23 ene 2011

Esta permitido soñar

A veces sólo sigue a la Luna cuando queda su escencia en el aire, mueve sus pies en alguna dirección indeterminada. En ocasiones en vez de caminar, corre y otras trota, dice que de esa forma todo se siente distinto, es que detesta la rutina. Un día le pregunte por qué le gusta hacer eso, es como si ni siquiera tuviera sentido, a veces sólo da vueltas en circulos o sobre si misma, otras llega muy lejos y vuela con el viento que la empuja y casi puede arrancar un trozo de Luna; ella, muy astuta respondiò que le encantaba el queso blanco y que sólo deseaba probar el que estaba alla arriba, a mi no me quedo más que reir en su cara y aclararle que la Luna era sólo una roca. Mi pequeña niña se largo a llorar, me llamo mentiroso y se alejó caminando sin voltear atrás. En ese momento no coprendi nada, me quede sentado allí hasta que cayó la noche. El viento comenzo a susurrar en mi oído cada vez con más fuerza, me tiraba de la ropa e intentaba llevarme, yo no quería ceder hasta que en un ataque de curiosidad simplemente me deje arrastrar con las hojas hacia el cielo. Las personas que caminaban por ahí me apuntaban y soneían, pude observar los árboles, las distintas caras, la calle, el azul del cielo, y un sin numero de maravillas que nunca antes había notado.
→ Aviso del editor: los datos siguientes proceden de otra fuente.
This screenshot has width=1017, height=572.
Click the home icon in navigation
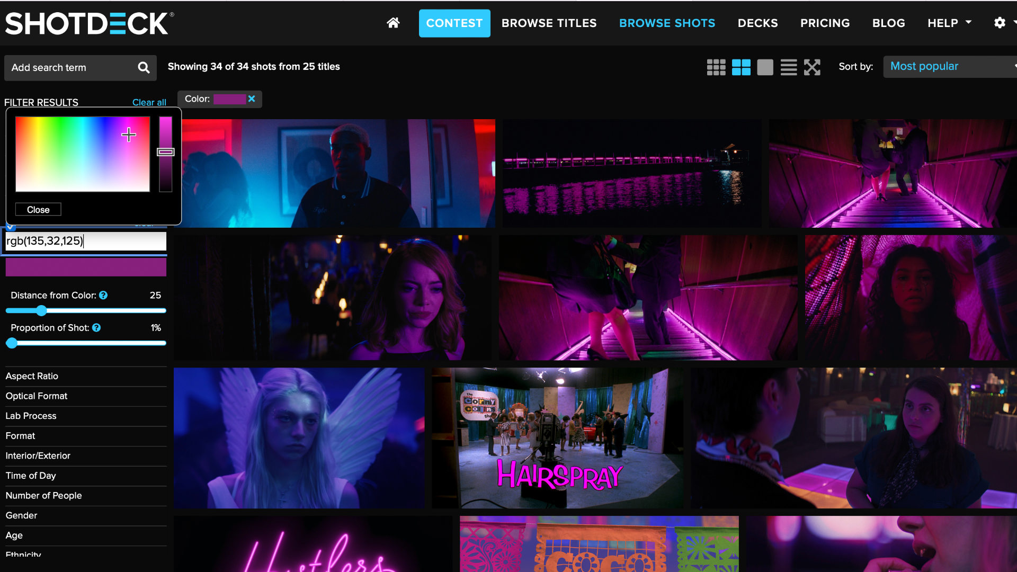pos(393,22)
Pasaron muchas horas mientras volaba distraído mirando lo que me rodeaba, cuando de pronto me encontré frente a la Luna, desde aquella distancia podía oler perfectaente el queso, y observar los peqeños hoyitos que un gusano dejó allí así que cogí dos trozos y bajé, desde aquél día me detengo cada´noche a saludar a la Luna y desde hace unos días en secreto, estoy planeando viajar al cielo cuando hayan muchas nubes, quizás y sólo quizás, pueda sacar un poco de algodón de azucar.

3 ene 2011

Color de mariposa

Sabías que algunas mariposas usan sus colores para protegerse contra algún enemigo?
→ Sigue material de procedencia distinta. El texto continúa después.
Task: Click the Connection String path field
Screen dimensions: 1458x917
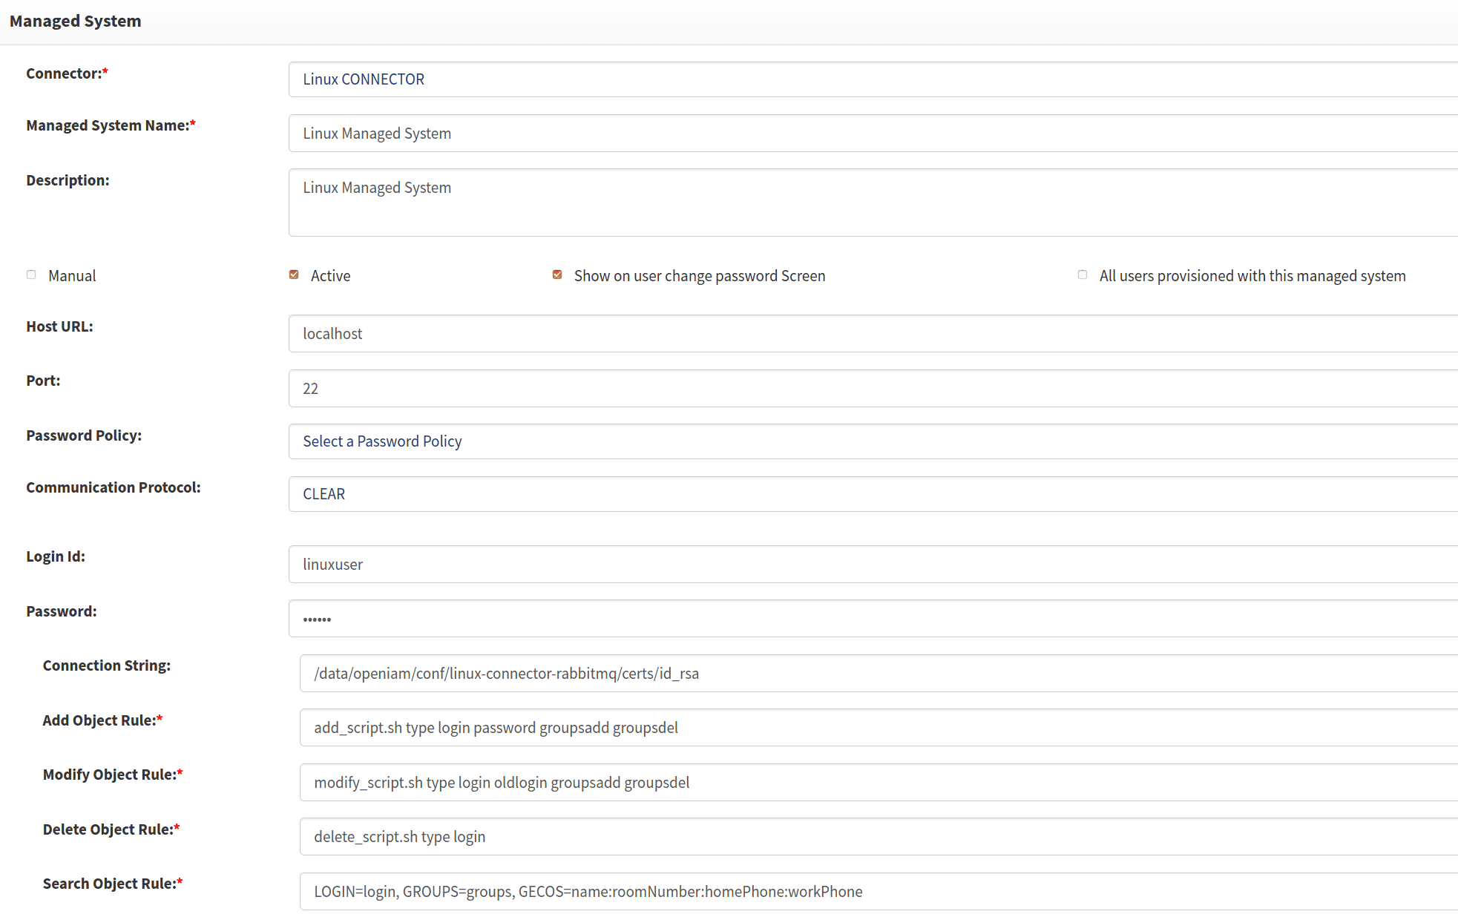Action: (879, 674)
Sabes algo más?... no siempre funciona...
Siempre me gustó volar por ahí, bailar con el viento, ver sus colores y oler las flores. Un día mientras me detuve a descansar en una hoja un humano se quedo mirándome, yo de inmediato puse mis alitas con colores extraños para ahuyentarlo, pero creo que no fue suficiente, porque a pesar de que el humano se espantó un poco, siguió acercandose a mi, y lo suficiente como para atraparme. Para sorpresa mía no me aplastó, sólo tomo de mis alitas y me dejó en su pecho, yo tenía mucho miedo, quizás el humano sólo quería que yo me relajara para arrancarme mis alitas, pero a decir verdad, algo en él me decía que me quedara quietita allí. Quizás fue que era el humano más lindo que yo jamás había visto, o tal vez el color de sus ojitos y que a través de ellos se podía ver el mundo; tal vez fue que era tan distinto al resto de los humanos, o quizás... que su corazoncito tenía un sonido especial cuando chocaba con su pecho que me hacía querer cuidarlo para que nunca se quebrara.


 Yo aún no se cuál fue la exacta razón, creo que es una mezcla de todo lo que ví en él... lo que me hizo querer quedarme y fundir mis colores por todo su cuerpo... para que fueramos sólo uno.